Single : Tek gidiş bileti. Evlenmemiş kimse. Münferiden. Kırk beşlik plak. Yalınkat (çiçek). Dönüş bileti. Ayırmak. Gidiş bileti. Bekar.

Seater : Yer gösterici. Kişilik (araba). Oturaklı.

Single 8 camera : Tek 8 alıcı. Sinema, televizyon alanlarında kullanılır. Tek 8 filmi kullanabilen alıcı.

Single accounting underline : Altı sayısal çizili.
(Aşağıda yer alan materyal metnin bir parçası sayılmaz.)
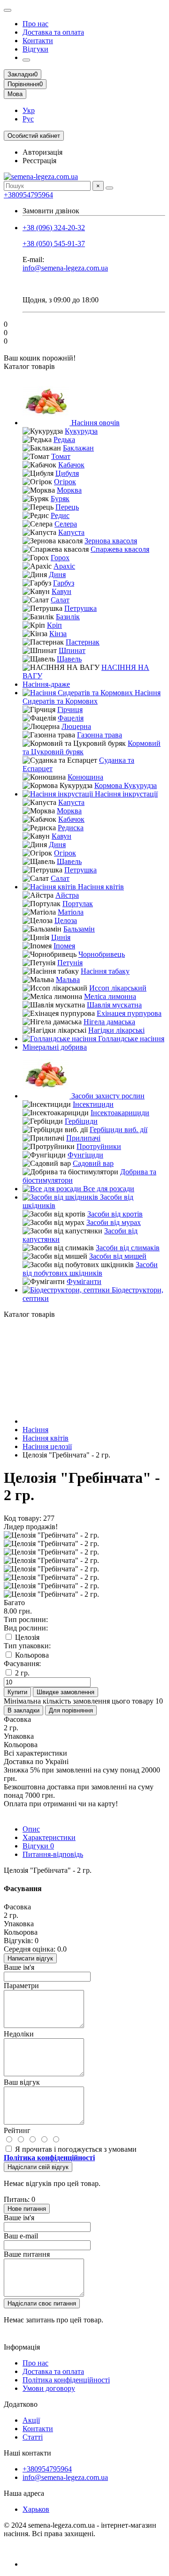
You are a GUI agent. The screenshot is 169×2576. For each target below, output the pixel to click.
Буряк (60, 499)
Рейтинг (17, 2130)
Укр (29, 110)
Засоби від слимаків (128, 1248)
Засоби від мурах (113, 1222)
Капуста (71, 532)
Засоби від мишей (117, 1256)
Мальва (68, 980)
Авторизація (42, 152)
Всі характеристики (35, 1753)
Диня (57, 574)
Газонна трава (99, 735)
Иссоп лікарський (117, 988)
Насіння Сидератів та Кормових (92, 697)
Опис (31, 1829)
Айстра (67, 895)
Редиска (71, 828)
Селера (65, 524)
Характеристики (49, 1837)
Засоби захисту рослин (107, 1096)
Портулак (77, 904)
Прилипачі (83, 1138)
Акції (31, 2420)
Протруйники (99, 1146)
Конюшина (85, 777)
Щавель (69, 659)
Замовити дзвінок (51, 211)
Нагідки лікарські (116, 1030)
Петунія (70, 963)
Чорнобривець (101, 954)
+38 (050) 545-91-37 (54, 244)
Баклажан (78, 448)
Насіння (35, 1430)
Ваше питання (27, 2254)
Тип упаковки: (27, 1646)
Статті (33, 2437)
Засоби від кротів (115, 1214)
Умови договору (49, 2388)
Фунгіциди (85, 1155)
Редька (64, 439)
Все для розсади (107, 1189)
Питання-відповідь (53, 1854)
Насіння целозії (47, 1446)
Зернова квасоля (110, 541)
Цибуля (67, 473)
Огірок (65, 482)
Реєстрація (39, 161)
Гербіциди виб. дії (118, 1130)
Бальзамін (79, 929)
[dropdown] (7, 10)
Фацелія (71, 718)
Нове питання (27, 2208)
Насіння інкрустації (125, 794)
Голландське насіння (130, 1039)
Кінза (58, 634)
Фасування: (22, 1663)
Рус (28, 119)
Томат (60, 456)
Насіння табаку (105, 971)
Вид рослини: (26, 1628)
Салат (60, 600)
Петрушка (80, 608)
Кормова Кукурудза (125, 785)
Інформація (22, 2347)
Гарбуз (63, 583)
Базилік (68, 617)
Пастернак (83, 642)
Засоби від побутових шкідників (90, 1269)
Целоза (65, 920)
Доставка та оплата (53, 32)
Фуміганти (84, 1281)
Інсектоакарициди (120, 1113)
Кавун (61, 591)
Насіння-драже (46, 684)
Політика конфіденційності (66, 2380)
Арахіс (64, 566)
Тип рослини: (26, 1619)
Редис (60, 515)
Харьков (36, 2509)
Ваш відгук (22, 2082)
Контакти (38, 41)
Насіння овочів (94, 423)
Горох (60, 558)
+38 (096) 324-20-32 (54, 228)
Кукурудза (81, 431)
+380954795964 (28, 195)
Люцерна (76, 726)
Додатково (21, 2404)
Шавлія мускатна (114, 1005)
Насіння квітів (100, 887)
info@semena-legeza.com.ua (65, 268)
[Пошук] (109, 188)
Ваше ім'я (19, 1967)
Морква (69, 490)
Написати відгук (30, 1958)
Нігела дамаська (109, 1022)
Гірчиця (70, 709)
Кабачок (71, 465)
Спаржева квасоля (120, 549)
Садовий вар (93, 1163)
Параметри (21, 1986)
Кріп (54, 625)
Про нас (35, 24)
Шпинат (72, 650)
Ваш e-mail (21, 2236)
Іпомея (64, 946)
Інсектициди (93, 1104)
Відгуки (35, 49)
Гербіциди (81, 1121)
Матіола (71, 912)
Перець (67, 507)
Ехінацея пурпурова (129, 1013)
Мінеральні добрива (55, 1047)
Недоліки (19, 2034)
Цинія (60, 937)
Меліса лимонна (110, 996)
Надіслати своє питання (42, 2303)
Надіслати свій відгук (38, 2166)
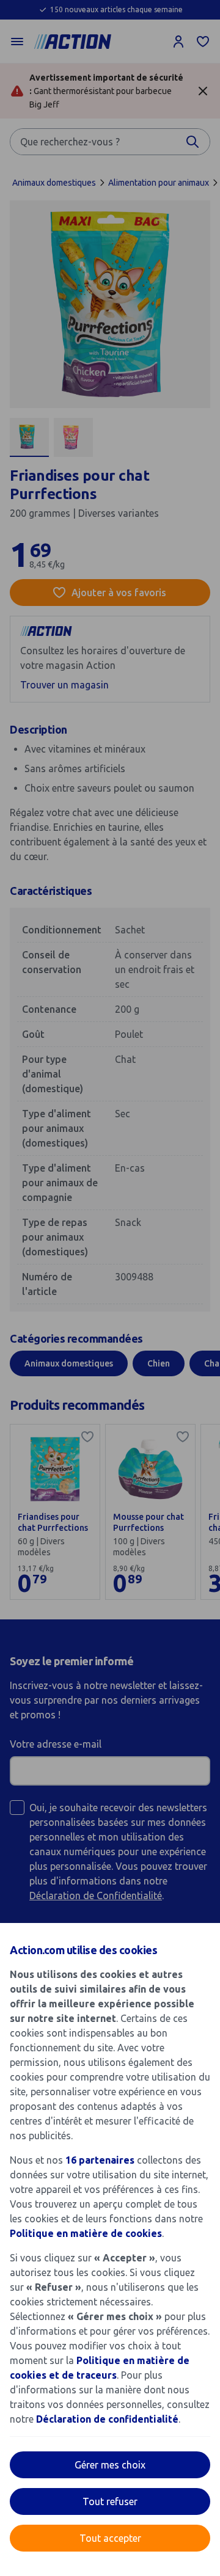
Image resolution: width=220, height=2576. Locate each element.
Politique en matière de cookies (86, 2233)
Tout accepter (110, 2538)
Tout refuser (110, 2501)
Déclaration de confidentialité (107, 2419)
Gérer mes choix (110, 2464)
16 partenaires (99, 2160)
Single acting : Tek etkili. Tek taraflı. Tek yönlü.

Single acting pump : Tek etkili basaç.

İngilizce Single seater Türkçe anlamı, Single seater eş anlamlısı

Sözcükler, direkt olarak Single seater ile ilgili eş anlamlı kelimeler olmayabilir. Kelime anlamı benzer olan sözcükler olabilirler.

Sulkiest : Küsmüş. Asık yüzlü. Abus. Küskün. İki tekerlekli at arabası. Huysuz. Asık. Suratsız. Bir kişilik.
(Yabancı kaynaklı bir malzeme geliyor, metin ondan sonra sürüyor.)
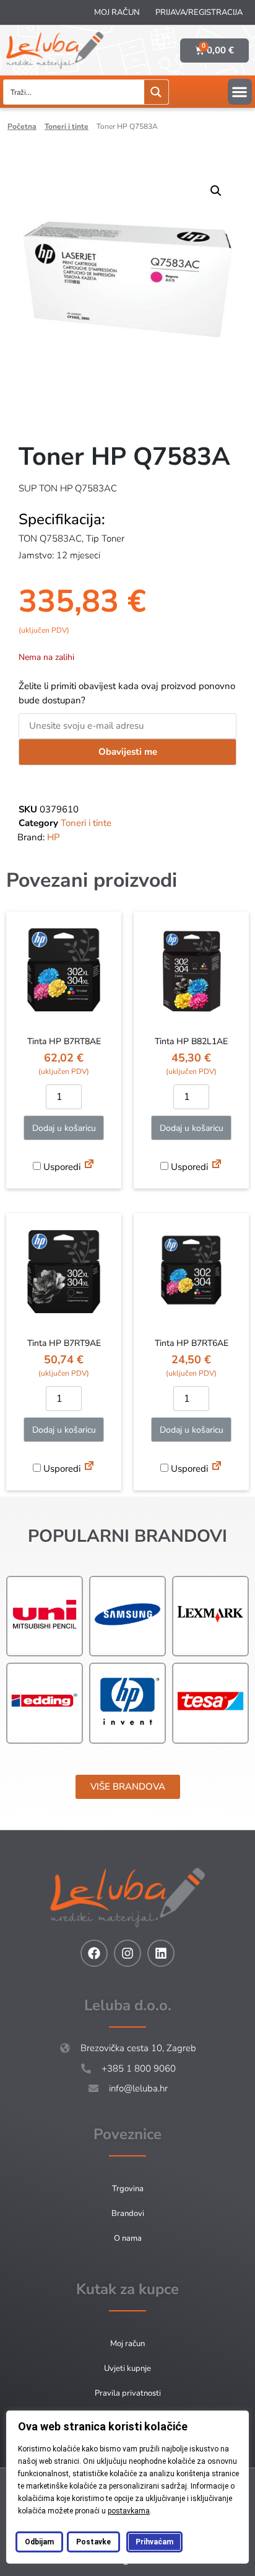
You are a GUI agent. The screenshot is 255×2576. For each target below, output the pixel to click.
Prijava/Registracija (199, 12)
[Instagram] (127, 1953)
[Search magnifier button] (156, 92)
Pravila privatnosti (128, 2393)
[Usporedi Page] (89, 1165)
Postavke (93, 2542)
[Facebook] (94, 1953)
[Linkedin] (161, 1953)
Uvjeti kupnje (127, 2368)
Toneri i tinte (67, 126)
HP (53, 837)
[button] (240, 92)
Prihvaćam (154, 2542)
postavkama (129, 2511)
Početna (22, 126)
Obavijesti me (127, 751)
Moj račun (117, 12)
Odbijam (39, 2542)
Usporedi (60, 1167)
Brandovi (127, 2213)
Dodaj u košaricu (64, 1128)
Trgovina (128, 2188)
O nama (128, 2238)
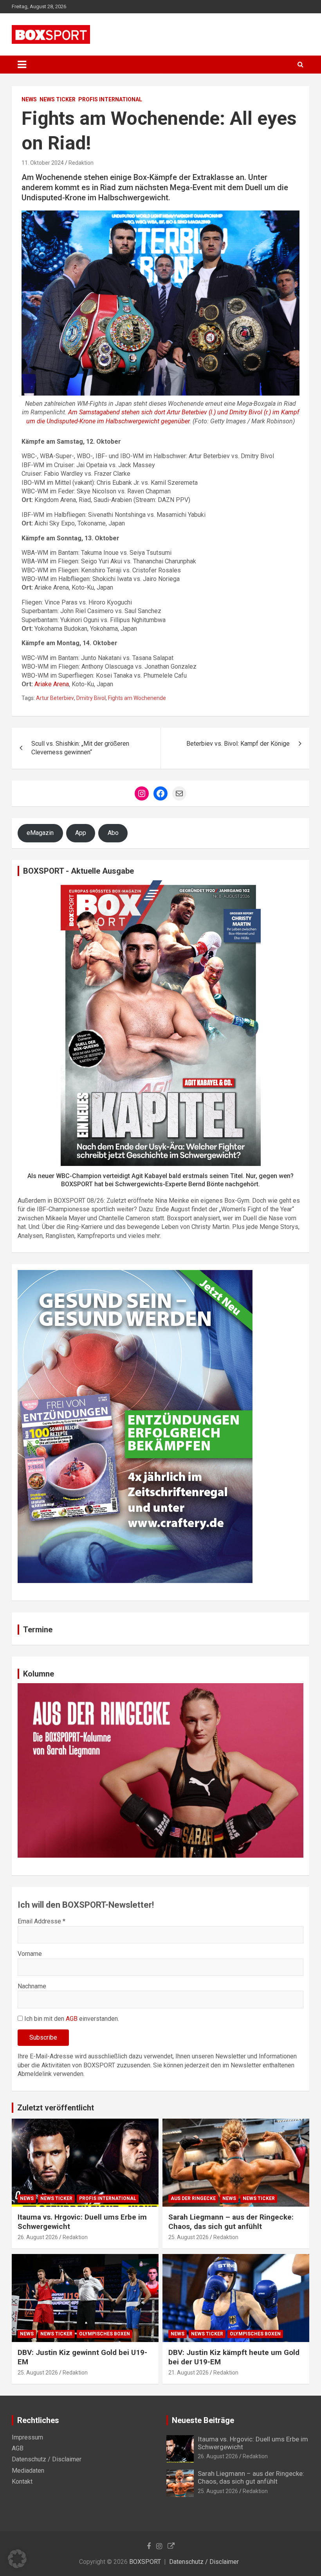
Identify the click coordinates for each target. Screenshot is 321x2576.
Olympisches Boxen (104, 2334)
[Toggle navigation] (22, 65)
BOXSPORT (145, 2561)
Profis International (110, 99)
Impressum (27, 2437)
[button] (17, 2559)
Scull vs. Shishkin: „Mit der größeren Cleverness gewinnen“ (80, 748)
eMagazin (40, 832)
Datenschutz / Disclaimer (46, 2459)
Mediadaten (28, 2470)
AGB (72, 2018)
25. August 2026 (188, 2237)
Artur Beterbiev (55, 698)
Solo : Solo yapmak. Bir dizede, bir notada vurgu, uzunluk veya ses özelliklerinin, durakların düzenli bir biçimde tekrarlanmasından doğan ses uygunluğu, tartım, dizem. Dans tek başına yapılan gösteri. Yalnız. Tek. Tek başına. Tek kişilik oyun. Yalnızca.

Oneman : Tek kişinin yaptığı. Tek patronlu.

Sulkier : Abus. Huysuz. Küskün. Asık. Asık suratlı. (surat) mahkeme duvarı. Küsmüş. Asık yüzlü. İki tekerlekli at arabası.

 

Solos : Yalnız. Yalnız uçuş. Dans tek başına yapılan gösteri. Solo. Tek başına. Solo yapmak. Yalnızca. Tek kişilik oyun. Tek kişinin yaptığı.

Soloed : Yalnızca. Solo. Solo yapmak. Tek başına. Yalnız. Tek kişilik oyun. Dans tek başına yapılan gösteri. Tek kişinin yaptığı.

Individual : Toplumları oluşturan ve düşünsel, duygusal, istençsel nitelikleri toplum içinde belirlenen insanların her biri. Fert. Ferdi. Özgün. Şahsi. Başlıbaşına. Birey. Tek. Kişisel. Bir grup canlının yapı ve görevleri bakımından tek bir varlık olan tek bir organizması; tür meydana getiren ve çiftleşebilen organizmaların her biri. fert.

Soloing : Yalnız. Tek başına. Solo. Dans tek başına yapılan gösteri. Tek kişinin yaptığı. Tek kişilik oyun. Gitar solosu çalma. Solo atma.

Sulky : Asık suratlı. Abus. Küskün. Sürücülü (saban vb.). İki tekerlekli at arabası. Suratlı. Somurtuk. Küsmüş. Suratsız.